Dup file output is in "Little-endian UTF-16 Unicode text" format - why?

Hello all...

I saved the "duplicate file" output to a file, and was trying to use Cygwin text-processing tools on it, but it wasn't working.

Looking into it, it looks like CCleaner outputs "Little-endian UTF-16 Unicode text" format text, and not regular old ASCII or UTF-8, which is what most apps I know use, even in Windows environments.

Can someone tell me why CCleaner uses this text flavor? And how to change it to use UTF-8 instead?

- Tim

as to why, no idea.

as to converting, Notepad++, under Encoding, has a Convert to UTF-8 option.

Yeah, I used the cygwin utility 'iconv' to convert it. But it would be nice if I didn't have to do that.

Who would I ask about why, if not here? File a support ticket?

- Tim

you can only try and see if they respond.

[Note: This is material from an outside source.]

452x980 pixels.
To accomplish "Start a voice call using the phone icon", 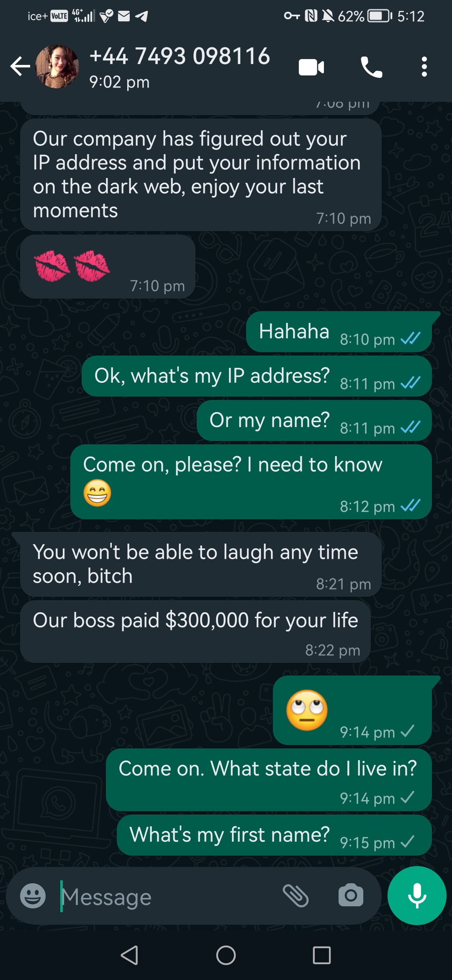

Regular old ASCII only suports Latin characters, and half the world uses some other script. I'm no expert, but to quote Wikip ' UTF-16 is used for text in the OS API in Microsoft Windows 2000 onwards', and ' UTF-16 is the native internal representation of text in the Microsoft Windows NT', which is the same thing I guess. So UTF-16 is what Windows uses.

The duplicate file txt output has a byte order marker of FF FE indicating that it is little endian. Wikip again '... the application is expected to figure out what encoding to use when reading text data.'

The duplicate file txt output is openable by Notepad, which reads the byte order marker amd interprets accordingly. I don't know why Cygwin can't do the same. I think that the bug lies with an application with a name beginning with one C.